======== Records for this exercise ========

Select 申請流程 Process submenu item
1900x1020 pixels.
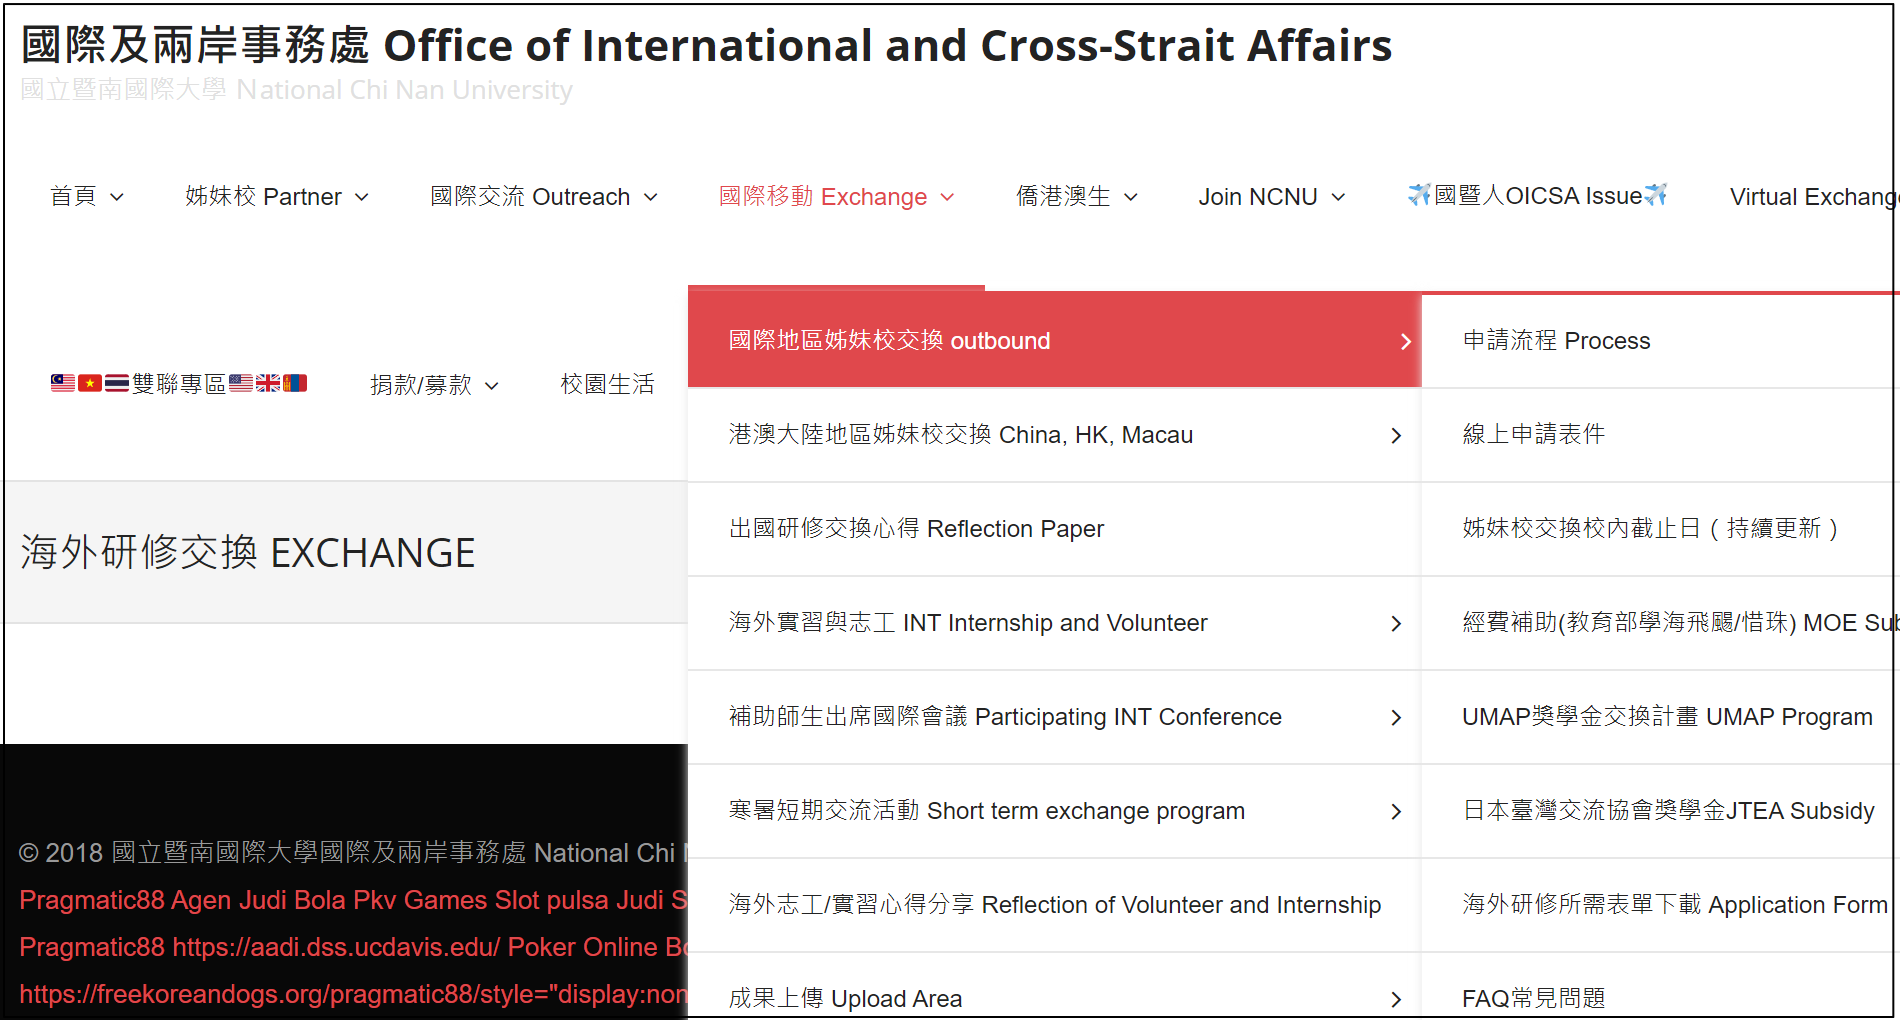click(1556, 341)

========
======== Records for this exercise ========

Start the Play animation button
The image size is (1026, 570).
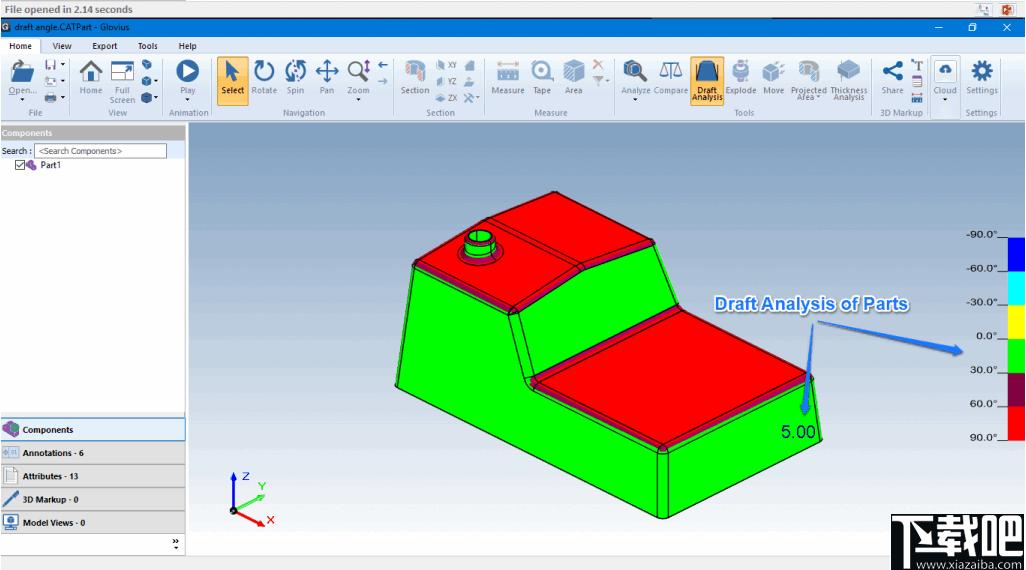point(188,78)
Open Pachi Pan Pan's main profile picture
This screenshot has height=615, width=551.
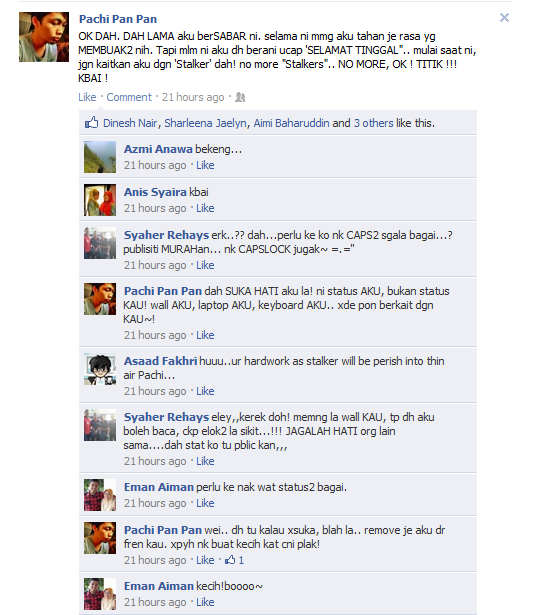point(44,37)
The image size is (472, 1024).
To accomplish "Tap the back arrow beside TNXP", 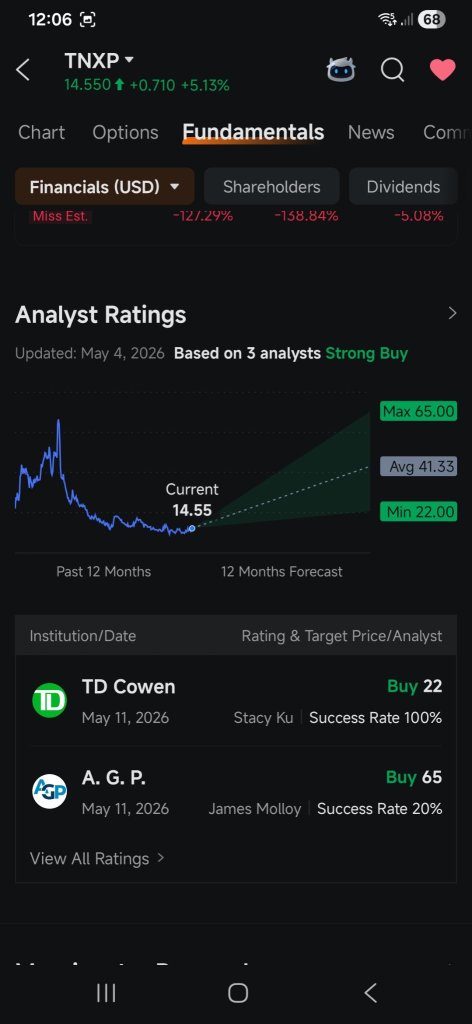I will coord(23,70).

========
======== Records for this exercise ========

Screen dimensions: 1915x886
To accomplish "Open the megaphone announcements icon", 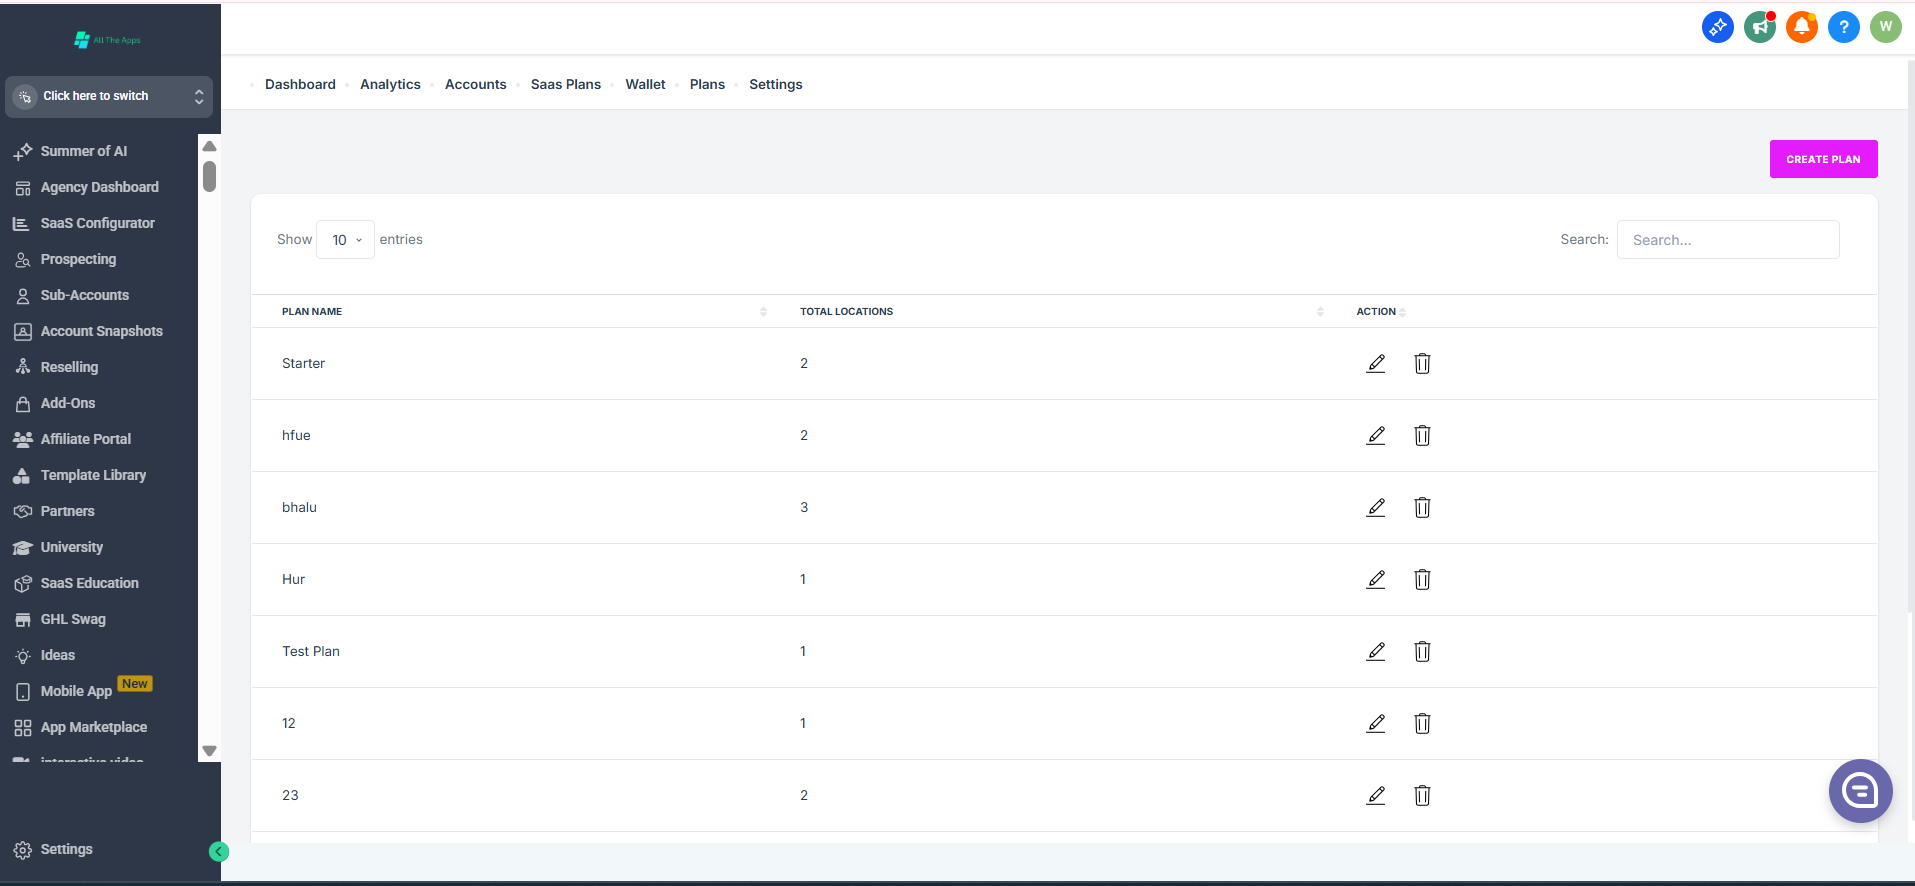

========

Objective: Reproduce word for word the stretch of material from the line containing "Screen dimensions: 1915x886" through the line containing "the megaphone announcements", both lines included. Leave the pictures out of your answer.

Full response:
Screen dimensions: 1915x886
To accomplish "Open the megaphone announcements icon", 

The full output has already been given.